(Stored entries)
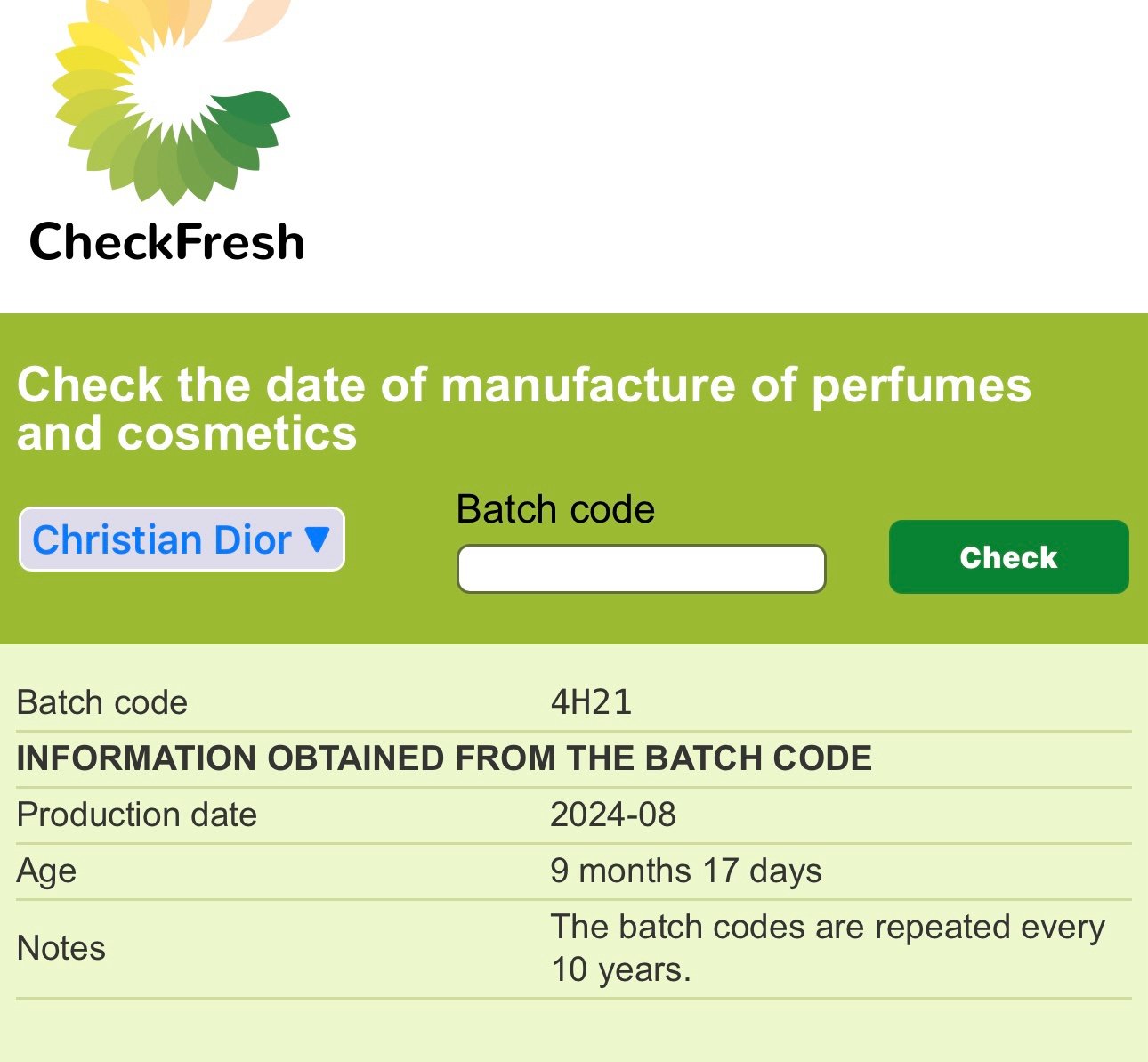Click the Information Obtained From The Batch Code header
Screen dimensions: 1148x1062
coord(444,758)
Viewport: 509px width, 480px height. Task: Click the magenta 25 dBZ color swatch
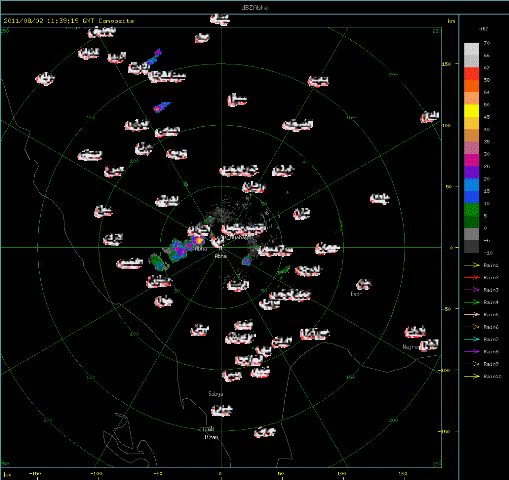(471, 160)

--

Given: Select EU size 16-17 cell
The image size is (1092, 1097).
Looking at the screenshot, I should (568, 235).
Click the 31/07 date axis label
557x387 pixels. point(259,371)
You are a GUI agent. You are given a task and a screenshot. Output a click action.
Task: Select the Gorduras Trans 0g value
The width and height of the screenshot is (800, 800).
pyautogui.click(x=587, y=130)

==

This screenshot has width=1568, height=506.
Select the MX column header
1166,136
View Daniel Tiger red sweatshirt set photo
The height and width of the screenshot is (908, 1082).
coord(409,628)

# [WHAT TO DO]
Leave out every line above except those from the line with "Click the 31/07 date axis label" up to and including the line with "Task: Select the Gorduras Trans 0g value", and copy those exactly.

# [TASK SOLUTION]
Click the 31/07 date axis label
557x387 pixels. point(259,371)
You are a GUI agent. You are given a task and a screenshot. Output a click action.
Task: Select the Gorduras Trans 0g value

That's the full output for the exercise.